[Problem statement]
Line by line, the entries below are to be reproduced unaltered.

== Records shown

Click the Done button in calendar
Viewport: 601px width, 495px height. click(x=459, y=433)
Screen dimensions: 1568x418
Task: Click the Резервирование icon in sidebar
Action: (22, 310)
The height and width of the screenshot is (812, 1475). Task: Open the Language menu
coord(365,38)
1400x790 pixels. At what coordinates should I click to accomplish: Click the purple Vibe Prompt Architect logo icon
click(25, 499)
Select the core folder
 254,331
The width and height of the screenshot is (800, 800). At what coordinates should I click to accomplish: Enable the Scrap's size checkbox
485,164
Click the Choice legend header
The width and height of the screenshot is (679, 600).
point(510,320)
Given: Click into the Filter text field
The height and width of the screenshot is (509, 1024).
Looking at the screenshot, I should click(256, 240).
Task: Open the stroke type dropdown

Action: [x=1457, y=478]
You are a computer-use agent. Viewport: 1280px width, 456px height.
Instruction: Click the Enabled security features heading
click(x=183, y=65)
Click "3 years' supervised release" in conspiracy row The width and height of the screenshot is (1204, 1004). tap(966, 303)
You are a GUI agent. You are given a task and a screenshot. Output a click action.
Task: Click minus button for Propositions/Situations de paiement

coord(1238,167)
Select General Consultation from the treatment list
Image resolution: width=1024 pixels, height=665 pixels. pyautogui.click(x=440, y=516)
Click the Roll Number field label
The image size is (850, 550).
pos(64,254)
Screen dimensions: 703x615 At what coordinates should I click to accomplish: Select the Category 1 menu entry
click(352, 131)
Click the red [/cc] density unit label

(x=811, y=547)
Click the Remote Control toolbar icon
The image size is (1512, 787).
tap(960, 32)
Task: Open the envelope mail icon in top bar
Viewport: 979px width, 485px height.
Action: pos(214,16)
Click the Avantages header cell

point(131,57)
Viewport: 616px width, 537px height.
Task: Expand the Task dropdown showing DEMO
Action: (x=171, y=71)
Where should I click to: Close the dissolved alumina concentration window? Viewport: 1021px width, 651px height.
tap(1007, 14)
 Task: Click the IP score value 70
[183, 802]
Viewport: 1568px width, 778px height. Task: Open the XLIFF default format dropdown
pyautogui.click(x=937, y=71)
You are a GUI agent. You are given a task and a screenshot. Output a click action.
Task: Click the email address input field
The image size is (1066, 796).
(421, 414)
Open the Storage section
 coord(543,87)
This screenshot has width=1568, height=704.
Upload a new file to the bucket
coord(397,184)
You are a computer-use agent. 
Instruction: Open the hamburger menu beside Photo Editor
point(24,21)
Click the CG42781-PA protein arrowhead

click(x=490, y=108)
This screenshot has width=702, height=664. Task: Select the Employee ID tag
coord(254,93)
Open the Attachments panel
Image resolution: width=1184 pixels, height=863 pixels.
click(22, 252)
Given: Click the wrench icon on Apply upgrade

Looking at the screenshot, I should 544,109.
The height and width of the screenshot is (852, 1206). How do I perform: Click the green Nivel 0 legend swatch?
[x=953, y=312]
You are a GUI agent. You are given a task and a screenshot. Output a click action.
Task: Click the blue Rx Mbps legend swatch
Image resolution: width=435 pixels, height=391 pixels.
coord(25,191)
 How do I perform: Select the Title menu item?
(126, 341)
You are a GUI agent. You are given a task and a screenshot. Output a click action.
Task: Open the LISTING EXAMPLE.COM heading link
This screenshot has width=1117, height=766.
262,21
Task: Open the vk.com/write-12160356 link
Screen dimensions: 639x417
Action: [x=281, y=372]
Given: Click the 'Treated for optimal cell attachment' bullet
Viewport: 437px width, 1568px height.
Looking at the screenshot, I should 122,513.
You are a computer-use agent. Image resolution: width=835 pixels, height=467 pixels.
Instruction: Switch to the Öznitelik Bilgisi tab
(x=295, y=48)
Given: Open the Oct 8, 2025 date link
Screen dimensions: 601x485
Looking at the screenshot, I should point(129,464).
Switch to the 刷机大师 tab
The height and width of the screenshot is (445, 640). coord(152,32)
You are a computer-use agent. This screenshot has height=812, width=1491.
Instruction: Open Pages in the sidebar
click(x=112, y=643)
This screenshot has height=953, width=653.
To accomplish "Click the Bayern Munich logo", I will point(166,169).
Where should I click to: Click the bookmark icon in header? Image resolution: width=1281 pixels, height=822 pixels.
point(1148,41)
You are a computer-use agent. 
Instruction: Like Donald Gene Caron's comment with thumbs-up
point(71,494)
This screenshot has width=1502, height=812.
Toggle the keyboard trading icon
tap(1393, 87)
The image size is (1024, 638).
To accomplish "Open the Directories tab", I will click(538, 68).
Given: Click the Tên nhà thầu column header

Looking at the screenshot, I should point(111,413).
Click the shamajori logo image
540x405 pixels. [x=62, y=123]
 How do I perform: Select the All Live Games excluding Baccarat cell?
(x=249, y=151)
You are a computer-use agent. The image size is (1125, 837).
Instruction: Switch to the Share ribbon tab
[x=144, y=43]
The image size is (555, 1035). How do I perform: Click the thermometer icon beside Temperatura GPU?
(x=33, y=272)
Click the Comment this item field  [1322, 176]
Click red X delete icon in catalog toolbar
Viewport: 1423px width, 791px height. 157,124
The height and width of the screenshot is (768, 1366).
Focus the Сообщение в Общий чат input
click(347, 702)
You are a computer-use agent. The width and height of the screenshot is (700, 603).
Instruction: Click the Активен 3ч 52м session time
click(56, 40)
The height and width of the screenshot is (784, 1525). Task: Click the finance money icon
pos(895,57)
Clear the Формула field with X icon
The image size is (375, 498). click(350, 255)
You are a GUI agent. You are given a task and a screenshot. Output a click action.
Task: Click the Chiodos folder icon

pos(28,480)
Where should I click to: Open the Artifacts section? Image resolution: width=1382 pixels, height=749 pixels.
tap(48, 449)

====

[Result for this task]
Click the Done button in calendar
Viewport: 601px width, 495px height. click(x=459, y=433)
Screen dimensions: 1568x418
Task: Click the Резервирование icon in sidebar
Action: (22, 310)
The height and width of the screenshot is (812, 1475). Task: Open the Language menu
coord(365,38)
1400x790 pixels. At what coordinates should I click to accomplish: Click the purple Vibe Prompt Architect logo icon
click(25, 499)
Select the core folder
 254,331
The width and height of the screenshot is (800, 800). At what coordinates should I click to accomplish: Enable the Scrap's size checkbox
485,164
Click the Choice legend header
The width and height of the screenshot is (679, 600).
point(510,320)
Given: Click into the Filter text field
The height and width of the screenshot is (509, 1024).
Looking at the screenshot, I should click(256, 240).
Task: Open the stroke type dropdown

Action: [x=1457, y=478]
You are a computer-use agent. Viewport: 1280px width, 456px height.
Instruction: Click the Enabled security features heading
click(x=183, y=65)
Click "3 years' supervised release" in conspiracy row The width and height of the screenshot is (1204, 1004). tap(966, 303)
You are a GUI agent. You are given a task and a screenshot. Output a click action.
Task: Click minus button for Propositions/Situations de paiement

coord(1238,167)
Select General Consultation from the treatment list
Image resolution: width=1024 pixels, height=665 pixels. pyautogui.click(x=440, y=516)
Click the Roll Number field label
The image size is (850, 550).
pos(64,254)
Screen dimensions: 703x615 At what coordinates should I click to accomplish: Select the Category 1 menu entry
click(352, 131)
Click the red [/cc] density unit label

(x=811, y=547)
Click the Remote Control toolbar icon
The image size is (1512, 787).
tap(960, 32)
Task: Open the envelope mail icon in top bar
Viewport: 979px width, 485px height.
Action: pos(214,16)
Click the Avantages header cell

point(131,57)
Viewport: 616px width, 537px height.
Task: Expand the Task dropdown showing DEMO
Action: (x=171, y=71)
Where should I click to: Close the dissolved alumina concentration window? Viewport: 1021px width, 651px height.
tap(1007, 14)
 Task: Click the IP score value 70
[183, 802]
Viewport: 1568px width, 778px height. Task: Open the XLIFF default format dropdown
pyautogui.click(x=937, y=71)
You are a GUI agent. You are given a task and a screenshot. Output a click action.
Task: Click the email address input field
The image size is (1066, 796).
(421, 414)
Open the Storage section
 coord(543,87)
This screenshot has width=1568, height=704.
Upload a new file to the bucket
coord(397,184)
You are a computer-use agent. 
Instruction: Open the hamburger menu beside Photo Editor
point(24,21)
Click the CG42781-PA protein arrowhead

click(x=490, y=108)
This screenshot has width=702, height=664. Task: Select the Employee ID tag
coord(254,93)
Open the Attachments panel
Image resolution: width=1184 pixels, height=863 pixels.
click(22, 252)
Given: Click the wrench icon on Apply upgrade

Looking at the screenshot, I should 544,109.
The height and width of the screenshot is (852, 1206). How do I perform: Click the green Nivel 0 legend swatch?
[x=953, y=312]
You are a GUI agent. You are given a task and a screenshot. Output a click action.
Task: Click the blue Rx Mbps legend swatch
Image resolution: width=435 pixels, height=391 pixels.
coord(25,191)
 How do I perform: Select the Title menu item?
(126, 341)
You are a GUI agent. You are given a task and a screenshot. Output a click action.
Task: Open the LISTING EXAMPLE.COM heading link
This screenshot has width=1117, height=766.
262,21
Task: Open the vk.com/write-12160356 link
Screen dimensions: 639x417
Action: [x=281, y=372]
Given: Click the 'Treated for optimal cell attachment' bullet
Viewport: 437px width, 1568px height.
Looking at the screenshot, I should 122,513.
You are a computer-use agent. Image resolution: width=835 pixels, height=467 pixels.
Instruction: Switch to the Öznitelik Bilgisi tab
(x=295, y=48)
Given: Open the Oct 8, 2025 date link
Screen dimensions: 601x485
Looking at the screenshot, I should point(129,464).
Switch to the 刷机大师 tab
The height and width of the screenshot is (445, 640). coord(152,32)
You are a computer-use agent. This screenshot has height=812, width=1491.
Instruction: Open Pages in the sidebar
click(x=112, y=643)
This screenshot has height=953, width=653.
To accomplish "Click the Bayern Munich logo", I will point(166,169).
Where should I click to: Click the bookmark icon in header? Image resolution: width=1281 pixels, height=822 pixels.
point(1148,41)
You are a computer-use agent. 
Instruction: Like Donald Gene Caron's comment with thumbs-up
point(71,494)
This screenshot has width=1502, height=812.
Toggle the keyboard trading icon
tap(1393, 87)
The image size is (1024, 638).
To accomplish "Open the Directories tab", I will click(538, 68).
Given: Click the Tên nhà thầu column header

Looking at the screenshot, I should point(111,413).
Click the shamajori logo image
540x405 pixels. [x=62, y=123]
 How do I perform: Select the All Live Games excluding Baccarat cell?
(x=249, y=151)
You are a computer-use agent. The image size is (1125, 837).
Instruction: Switch to the Share ribbon tab
[x=144, y=43]
The image size is (555, 1035). How do I perform: Click the thermometer icon beside Temperatura GPU?
(x=33, y=272)
Click the Comment this item field  [1322, 176]
Click red X delete icon in catalog toolbar
Viewport: 1423px width, 791px height. 157,124
The height and width of the screenshot is (768, 1366).
Focus the Сообщение в Общий чат input
click(347, 702)
You are a computer-use agent. The width and height of the screenshot is (700, 603).
Instruction: Click the Активен 3ч 52м session time
click(56, 40)
The height and width of the screenshot is (784, 1525). Task: Click the finance money icon
pos(895,57)
Clear the Формула field with X icon
The image size is (375, 498). click(350, 255)
You are a GUI agent. You are given a task and a screenshot. Output a click action.
Task: Click the Chiodos folder icon

pos(28,480)
Where should I click to: Open the Artifacts section? Image resolution: width=1382 pixels, height=749 pixels.
tap(48, 449)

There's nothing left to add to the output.